Du Li will present his PhD dissertation defense "Dynamic Data Race Detection and Healing" on Thursday, August 30 at 12:15pm in 103C Avery Hall.
Abstract:
Perpetual availability is an important operational goal in today's computer systems. However, achieving this goal is hard because modern software systems contain faults that can cause them to fail. In addition, the prevalence of multi-threading makes the goal even more challenging since it can introduce concurrent faults.
Data races, which involves two concurrent accesses to the same data and at least one is a write, are the most common concurrency faults. Numerous approaches have been proposed to dynamically capture data races. However, the overhead of existing work is still too high to be efficiently used in deployed systems. In this dissertation, our main goal is to explore different techniques that can satisfy this need.
As our first step, we investigate the main sources of race detection overhead and find that a large effort is spent on monitoring operations that either cannot involve races or can participate in races but they are monitored again and again. Based on these observations, we propose two orthogonal optimizations for race detection: Stationary Object Suppression (SOS) and Loop Iteration Sampling (LIS).

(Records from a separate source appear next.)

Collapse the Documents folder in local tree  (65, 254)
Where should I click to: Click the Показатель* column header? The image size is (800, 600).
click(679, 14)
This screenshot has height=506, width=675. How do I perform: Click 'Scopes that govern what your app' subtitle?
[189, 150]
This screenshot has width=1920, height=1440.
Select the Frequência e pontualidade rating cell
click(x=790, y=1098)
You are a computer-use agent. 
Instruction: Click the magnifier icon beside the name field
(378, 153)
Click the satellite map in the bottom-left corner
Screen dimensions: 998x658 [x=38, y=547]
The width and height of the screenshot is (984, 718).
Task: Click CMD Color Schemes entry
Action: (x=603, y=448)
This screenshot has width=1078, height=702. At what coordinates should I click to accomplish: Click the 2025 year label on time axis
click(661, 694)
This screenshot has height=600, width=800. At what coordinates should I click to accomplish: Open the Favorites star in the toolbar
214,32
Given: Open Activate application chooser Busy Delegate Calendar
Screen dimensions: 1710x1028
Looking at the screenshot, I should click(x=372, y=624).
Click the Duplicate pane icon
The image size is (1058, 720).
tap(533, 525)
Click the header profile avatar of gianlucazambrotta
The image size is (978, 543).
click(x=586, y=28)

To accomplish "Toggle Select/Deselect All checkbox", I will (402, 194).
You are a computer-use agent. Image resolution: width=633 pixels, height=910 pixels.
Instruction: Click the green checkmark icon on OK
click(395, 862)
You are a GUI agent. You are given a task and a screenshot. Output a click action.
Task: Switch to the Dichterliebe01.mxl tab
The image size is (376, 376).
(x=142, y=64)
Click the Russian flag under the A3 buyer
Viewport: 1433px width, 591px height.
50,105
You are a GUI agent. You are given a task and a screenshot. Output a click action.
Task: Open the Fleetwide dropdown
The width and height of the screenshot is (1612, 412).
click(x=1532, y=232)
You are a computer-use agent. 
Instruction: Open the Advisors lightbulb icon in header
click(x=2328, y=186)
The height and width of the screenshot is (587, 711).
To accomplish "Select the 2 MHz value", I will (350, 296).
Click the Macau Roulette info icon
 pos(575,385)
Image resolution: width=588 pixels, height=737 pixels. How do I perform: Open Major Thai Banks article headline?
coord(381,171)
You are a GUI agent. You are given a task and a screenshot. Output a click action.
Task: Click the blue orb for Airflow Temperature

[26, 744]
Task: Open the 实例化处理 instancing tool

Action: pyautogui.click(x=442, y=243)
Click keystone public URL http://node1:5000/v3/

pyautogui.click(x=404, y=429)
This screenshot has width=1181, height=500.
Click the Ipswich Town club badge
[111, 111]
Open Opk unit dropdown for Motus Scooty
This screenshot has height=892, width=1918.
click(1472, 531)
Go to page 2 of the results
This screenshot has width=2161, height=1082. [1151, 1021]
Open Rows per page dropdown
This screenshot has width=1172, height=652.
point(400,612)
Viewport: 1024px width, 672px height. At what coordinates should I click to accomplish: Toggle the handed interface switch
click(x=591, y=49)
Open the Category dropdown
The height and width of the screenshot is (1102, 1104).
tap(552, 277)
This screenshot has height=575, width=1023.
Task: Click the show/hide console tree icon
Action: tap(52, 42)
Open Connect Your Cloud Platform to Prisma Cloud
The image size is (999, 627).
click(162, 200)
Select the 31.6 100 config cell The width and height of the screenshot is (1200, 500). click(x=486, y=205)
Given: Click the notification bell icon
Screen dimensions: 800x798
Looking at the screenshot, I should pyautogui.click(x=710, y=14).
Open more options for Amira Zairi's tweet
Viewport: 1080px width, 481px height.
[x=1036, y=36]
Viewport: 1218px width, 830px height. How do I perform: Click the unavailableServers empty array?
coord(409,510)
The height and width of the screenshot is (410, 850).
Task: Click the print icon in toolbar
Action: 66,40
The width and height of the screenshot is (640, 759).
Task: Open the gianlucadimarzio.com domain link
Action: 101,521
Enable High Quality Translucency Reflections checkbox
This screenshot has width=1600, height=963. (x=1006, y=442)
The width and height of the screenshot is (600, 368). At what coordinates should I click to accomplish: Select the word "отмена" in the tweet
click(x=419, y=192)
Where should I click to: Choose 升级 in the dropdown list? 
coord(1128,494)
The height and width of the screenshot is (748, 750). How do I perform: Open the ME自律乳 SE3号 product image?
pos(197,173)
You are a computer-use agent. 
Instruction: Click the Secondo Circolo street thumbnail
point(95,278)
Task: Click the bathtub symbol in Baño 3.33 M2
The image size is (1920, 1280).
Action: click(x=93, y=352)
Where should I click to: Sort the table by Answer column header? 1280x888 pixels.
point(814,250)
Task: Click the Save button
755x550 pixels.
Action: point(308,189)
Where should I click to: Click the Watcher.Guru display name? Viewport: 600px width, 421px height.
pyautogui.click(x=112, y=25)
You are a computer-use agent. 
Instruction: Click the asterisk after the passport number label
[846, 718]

To achieve perpetual availability, the next step is to address these software faults as they are detected during deployment. We propose a race healing system, RaceDr, which can automatically generate and apply repairs during program execution. The system fixes faulty code immediately after a race is detected to prevent the race from occurring again. Our investigation shows that the overhead of our repair system is about 15\% over a system that operates without the repair capability.